In the interesting work of reflection and analysis that is “The Right to the City”, David Harvey (2008) highlights the connections between society, capitalism and urban transformation. Harvey turns to Marx’s notion of surplus value, capital and production to point to the role that capitalism and neoliberalism play in the transformation of the material space of the city through a rearticulation of the city’s social/labor forces. This articulation of value production and consumption entails a process of violence, dispossession and displacement that effectively deprives certain populations of their right to the city (Harvey 2008, 33-37). Following his argument, it is not hard to find resonances and similarities with the city, and in particular with the area where I reside: Amsterdam’s Nieuw-West.

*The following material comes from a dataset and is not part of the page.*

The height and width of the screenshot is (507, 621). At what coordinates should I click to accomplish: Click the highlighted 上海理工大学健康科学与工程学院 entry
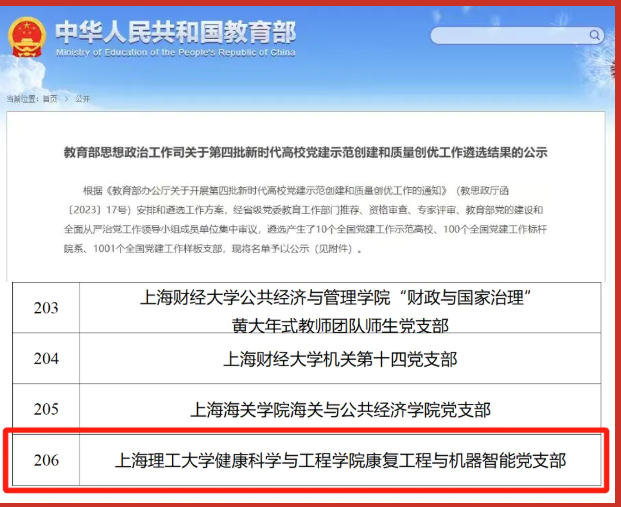point(340,461)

This area can attest not only to the urban expansion and transformation of the city over the last few decades, such as the merging of previous areas and districts, but also to the increasing pace in a process of gentrification that is displacing certain populations and materially transforming its landscape.

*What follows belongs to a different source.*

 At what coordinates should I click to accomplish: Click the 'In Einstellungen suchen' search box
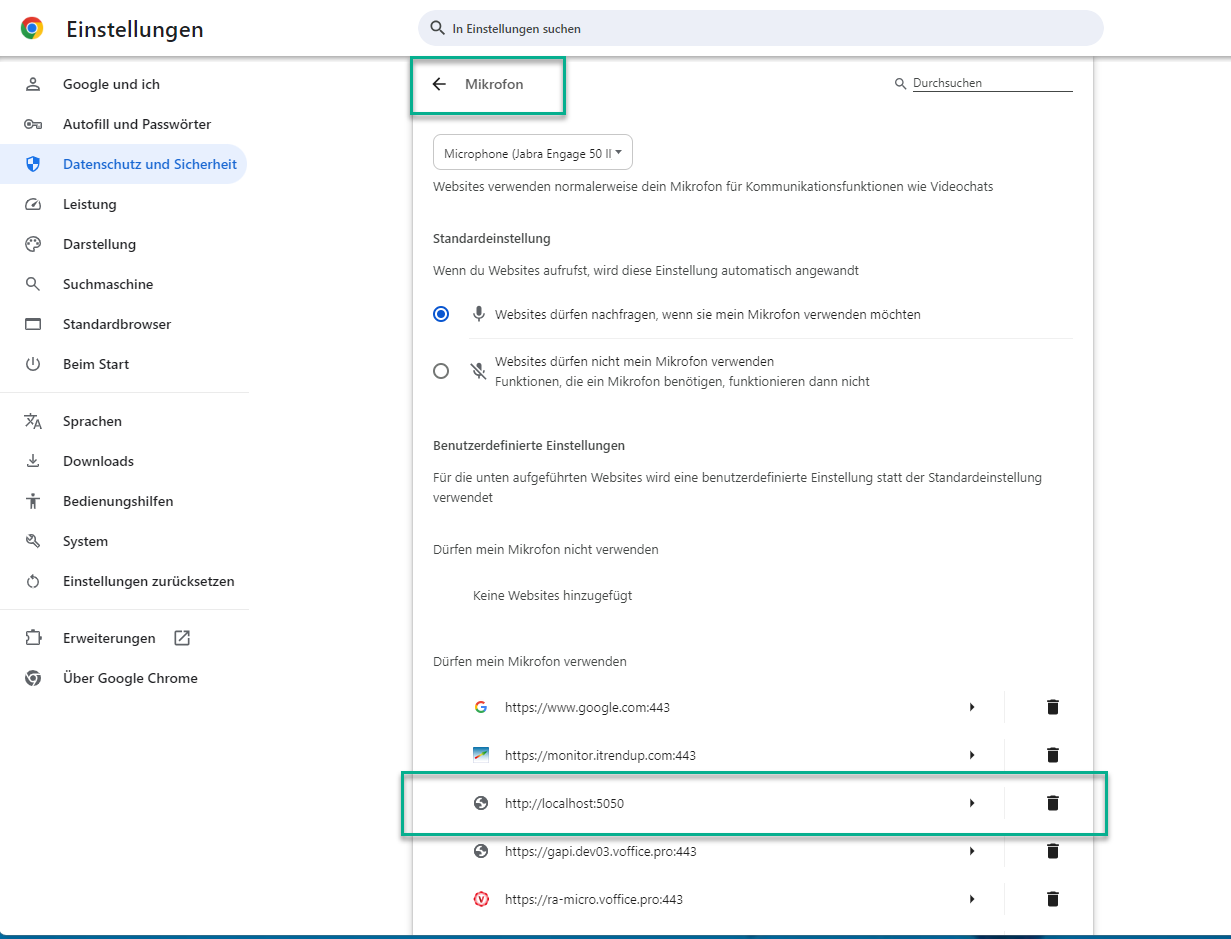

However, what is this right to the city? How can we define an urban intervention? And how can we connect these two ideas to the violence and dispossession I mentioned above? In Harvey’s argument, the right to the city is a notion that spans beyond individual access to urban spaces and resources; as he claims, the right to the city “is a right to change ourselves by changing the city.… A common rather than an individual right … [that] depends upon the exercise of a collective power to reshape the process of urbanization” (Harvey 2008, 23). Nonetheless, in light of the violence and dispossession underlying certain urban articulations, and the conditions of invisibility and erasure endured by large portions of the population, can we really talk about the city in the singular? I am not referring here to just those populations physically displaced by urban speculation and gentrification, but also to those lives and experiences that are silenced and cast off within the heart of the city; people who were there for generations and people who recently arrived; people embedded in the urban matrix who somehow are disconnected and banned from its private and public spaces. That is, is it the same city for an upper-middle class citizen and for a migrant in whom race, religion or class differential markers meet? Is a park or a street the same for a woman crossing it in the middle of the night as it is for a man? Are those same spaces, day or night, the same for gender non-conforming people? And for people of color? How are those same parks, streets, squares, or even government and official buildings, experienced by those who are dispossessed? By this I do not mean that these categories are clear cut; these questions refer to experiences that crisscross, sprout from and merge with each other, that evolve and change generating urban spaces as much as those urban spaces generate them. At this point it would be interesting to approach the notion of intra-action (Barad 2007). As opposed to the idea of interaction, where two or more independent elements interact with each other, in intra-action those same elements do not precede that moment, but sprout from and are generated in that very intra-action[1]. A city, thus, is never just a city, but multiple, ever-evolving cities composed of multiple, diffracting spaces and temporalities the material conditions of which are constituted by, as much as they are constitutive of, people’s lives and experiences.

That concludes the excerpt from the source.